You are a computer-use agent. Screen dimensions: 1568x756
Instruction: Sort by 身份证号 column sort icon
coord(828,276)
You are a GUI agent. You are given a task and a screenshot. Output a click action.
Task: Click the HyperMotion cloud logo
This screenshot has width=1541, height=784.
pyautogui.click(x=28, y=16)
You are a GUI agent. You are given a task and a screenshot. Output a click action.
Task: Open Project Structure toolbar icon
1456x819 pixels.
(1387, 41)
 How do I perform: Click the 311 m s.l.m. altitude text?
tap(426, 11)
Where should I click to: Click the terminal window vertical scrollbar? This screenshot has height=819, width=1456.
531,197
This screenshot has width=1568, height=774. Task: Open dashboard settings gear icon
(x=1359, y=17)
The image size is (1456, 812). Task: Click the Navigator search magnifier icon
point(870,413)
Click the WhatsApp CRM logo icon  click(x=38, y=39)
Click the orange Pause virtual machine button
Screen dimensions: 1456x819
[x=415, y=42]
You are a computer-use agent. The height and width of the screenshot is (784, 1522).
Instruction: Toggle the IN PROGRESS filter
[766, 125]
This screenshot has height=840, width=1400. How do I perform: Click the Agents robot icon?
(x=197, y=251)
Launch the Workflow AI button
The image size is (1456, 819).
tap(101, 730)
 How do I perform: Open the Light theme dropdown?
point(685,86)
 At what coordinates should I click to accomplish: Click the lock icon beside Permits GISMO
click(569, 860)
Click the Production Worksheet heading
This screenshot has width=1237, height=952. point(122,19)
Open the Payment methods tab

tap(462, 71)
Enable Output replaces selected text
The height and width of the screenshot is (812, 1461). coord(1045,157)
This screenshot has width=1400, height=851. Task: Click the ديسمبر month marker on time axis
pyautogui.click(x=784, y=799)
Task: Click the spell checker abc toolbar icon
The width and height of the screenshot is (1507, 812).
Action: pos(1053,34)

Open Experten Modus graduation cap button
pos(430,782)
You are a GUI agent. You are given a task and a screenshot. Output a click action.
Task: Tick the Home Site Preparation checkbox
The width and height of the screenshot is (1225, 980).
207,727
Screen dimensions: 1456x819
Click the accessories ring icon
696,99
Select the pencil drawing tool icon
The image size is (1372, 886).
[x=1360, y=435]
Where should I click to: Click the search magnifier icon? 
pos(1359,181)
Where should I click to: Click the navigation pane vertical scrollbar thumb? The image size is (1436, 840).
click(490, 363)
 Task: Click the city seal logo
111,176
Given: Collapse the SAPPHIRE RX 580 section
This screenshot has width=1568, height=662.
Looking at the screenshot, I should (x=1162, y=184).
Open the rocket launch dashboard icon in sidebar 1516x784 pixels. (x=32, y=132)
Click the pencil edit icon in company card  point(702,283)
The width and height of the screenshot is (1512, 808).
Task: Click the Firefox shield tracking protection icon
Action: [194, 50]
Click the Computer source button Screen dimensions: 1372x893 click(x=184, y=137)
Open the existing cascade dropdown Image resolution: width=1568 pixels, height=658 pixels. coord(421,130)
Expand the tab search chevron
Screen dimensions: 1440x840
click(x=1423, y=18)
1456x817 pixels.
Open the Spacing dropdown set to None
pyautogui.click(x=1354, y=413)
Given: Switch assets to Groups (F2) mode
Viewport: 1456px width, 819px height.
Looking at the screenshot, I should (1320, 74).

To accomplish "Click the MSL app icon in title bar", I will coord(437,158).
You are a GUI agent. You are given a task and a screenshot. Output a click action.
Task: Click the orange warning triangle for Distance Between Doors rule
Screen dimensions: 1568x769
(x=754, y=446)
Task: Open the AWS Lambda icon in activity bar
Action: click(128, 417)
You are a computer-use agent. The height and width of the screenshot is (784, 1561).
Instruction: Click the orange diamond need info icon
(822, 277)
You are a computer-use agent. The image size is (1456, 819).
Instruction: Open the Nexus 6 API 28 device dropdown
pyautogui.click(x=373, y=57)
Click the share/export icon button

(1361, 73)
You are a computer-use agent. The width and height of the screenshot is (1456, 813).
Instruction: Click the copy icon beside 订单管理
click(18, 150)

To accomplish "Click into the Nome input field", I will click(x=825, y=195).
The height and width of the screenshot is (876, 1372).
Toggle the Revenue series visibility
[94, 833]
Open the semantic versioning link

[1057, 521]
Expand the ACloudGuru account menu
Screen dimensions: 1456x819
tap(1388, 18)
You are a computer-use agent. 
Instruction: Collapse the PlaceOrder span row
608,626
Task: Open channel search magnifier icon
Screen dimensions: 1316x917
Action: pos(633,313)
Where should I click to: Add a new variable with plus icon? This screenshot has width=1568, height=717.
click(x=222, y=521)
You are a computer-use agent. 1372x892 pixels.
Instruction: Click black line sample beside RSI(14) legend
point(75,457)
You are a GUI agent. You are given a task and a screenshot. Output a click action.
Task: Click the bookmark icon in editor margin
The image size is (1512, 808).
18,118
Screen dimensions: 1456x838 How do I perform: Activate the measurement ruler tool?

» Problem details
Reproduce each entry exactly, with nothing missing.

» Response area
You are a computer-use agent. Screen dimensions: 1568x756
Instruction: Sort by 身份证号 column sort icon
coord(828,276)
You are a GUI agent. You are given a task and a screenshot. Output a click action.
Task: Click the HyperMotion cloud logo
This screenshot has width=1541, height=784.
pyautogui.click(x=28, y=16)
You are a GUI agent. You are given a task and a screenshot. Output a click action.
Task: Open Project Structure toolbar icon
1456x819 pixels.
(1387, 41)
 How do I perform: Click the 311 m s.l.m. altitude text?
tap(426, 11)
Where should I click to: Click the terminal window vertical scrollbar? This screenshot has height=819, width=1456.
531,197
This screenshot has width=1568, height=774. Task: Open dashboard settings gear icon
(x=1359, y=17)
The image size is (1456, 812). Task: Click the Navigator search magnifier icon
point(870,413)
Click the WhatsApp CRM logo icon  click(x=38, y=39)
Click the orange Pause virtual machine button
Screen dimensions: 1456x819
[x=415, y=42]
You are a computer-use agent. The height and width of the screenshot is (784, 1522).
Instruction: Toggle the IN PROGRESS filter
[766, 125]
This screenshot has height=840, width=1400. How do I perform: Click the Agents robot icon?
(x=197, y=251)
Launch the Workflow AI button
The image size is (1456, 819).
tap(101, 730)
 How do I perform: Open the Light theme dropdown?
point(685,86)
 At what coordinates should I click to accomplish: Click the lock icon beside Permits GISMO
click(569, 860)
Click the Production Worksheet heading
This screenshot has width=1237, height=952. point(122,19)
Open the Payment methods tab

tap(462, 71)
Enable Output replaces selected text
The height and width of the screenshot is (812, 1461). coord(1045,157)
This screenshot has width=1400, height=851. Task: Click the ديسمبر month marker on time axis
pyautogui.click(x=784, y=799)
Task: Click the spell checker abc toolbar icon
The width and height of the screenshot is (1507, 812).
Action: pos(1053,34)

Open Experten Modus graduation cap button
pos(430,782)
You are a GUI agent. You are given a task and a screenshot. Output a click action.
Task: Tick the Home Site Preparation checkbox
The width and height of the screenshot is (1225, 980).
207,727
Screen dimensions: 1456x819
Click the accessories ring icon
696,99
Select the pencil drawing tool icon
The image size is (1372, 886).
[x=1360, y=435]
Where should I click to: Click the search magnifier icon? 
pos(1359,181)
Where should I click to: Click the navigation pane vertical scrollbar thumb? The image size is (1436, 840).
click(490, 363)
 Task: Click the city seal logo
111,176
Given: Collapse the SAPPHIRE RX 580 section
This screenshot has width=1568, height=662.
Looking at the screenshot, I should (x=1162, y=184).
Open the rocket launch dashboard icon in sidebar 1516x784 pixels. (x=32, y=132)
Click the pencil edit icon in company card  point(702,283)
The width and height of the screenshot is (1512, 808).
Task: Click the Firefox shield tracking protection icon
Action: [194, 50]
Click the Computer source button Screen dimensions: 1372x893 click(x=184, y=137)
Open the existing cascade dropdown Image resolution: width=1568 pixels, height=658 pixels. coord(421,130)
Expand the tab search chevron
Screen dimensions: 1440x840
click(x=1423, y=18)
1456x817 pixels.
Open the Spacing dropdown set to None
pyautogui.click(x=1354, y=413)
Given: Switch assets to Groups (F2) mode
Viewport: 1456px width, 819px height.
Looking at the screenshot, I should (1320, 74).

To accomplish "Click the MSL app icon in title bar", I will coord(437,158).
You are a GUI agent. You are given a task and a screenshot. Output a click action.
Task: Click the orange warning triangle for Distance Between Doors rule
Screen dimensions: 1568x769
(x=754, y=446)
Task: Open the AWS Lambda icon in activity bar
Action: click(128, 417)
You are a computer-use agent. The height and width of the screenshot is (784, 1561).
Instruction: Click the orange diamond need info icon
(822, 277)
You are a computer-use agent. The image size is (1456, 819).
Instruction: Open the Nexus 6 API 28 device dropdown
pyautogui.click(x=373, y=57)
Click the share/export icon button

(1361, 73)
You are a computer-use agent. The width and height of the screenshot is (1456, 813).
Instruction: Click the copy icon beside 订单管理
click(18, 150)

To accomplish "Click into the Nome input field", I will click(x=825, y=195).
The height and width of the screenshot is (876, 1372).
Toggle the Revenue series visibility
[94, 833]
Open the semantic versioning link

[1057, 521]
Expand the ACloudGuru account menu
Screen dimensions: 1456x819
tap(1388, 18)
You are a computer-use agent. 
Instruction: Collapse the PlaceOrder span row
608,626
Task: Open channel search magnifier icon
Screen dimensions: 1316x917
Action: pos(633,313)
Where should I click to: Add a new variable with plus icon? This screenshot has width=1568, height=717.
click(x=222, y=521)
You are a computer-use agent. 1372x892 pixels.
Instruction: Click black line sample beside RSI(14) legend
point(75,457)
You are a GUI agent. You are given a task and a screenshot. Output a click action.
Task: Click the bookmark icon in editor margin
The image size is (1512, 808).
18,118
Screen dimensions: 1456x838 How do I perform: Activate the measurement ruler tool?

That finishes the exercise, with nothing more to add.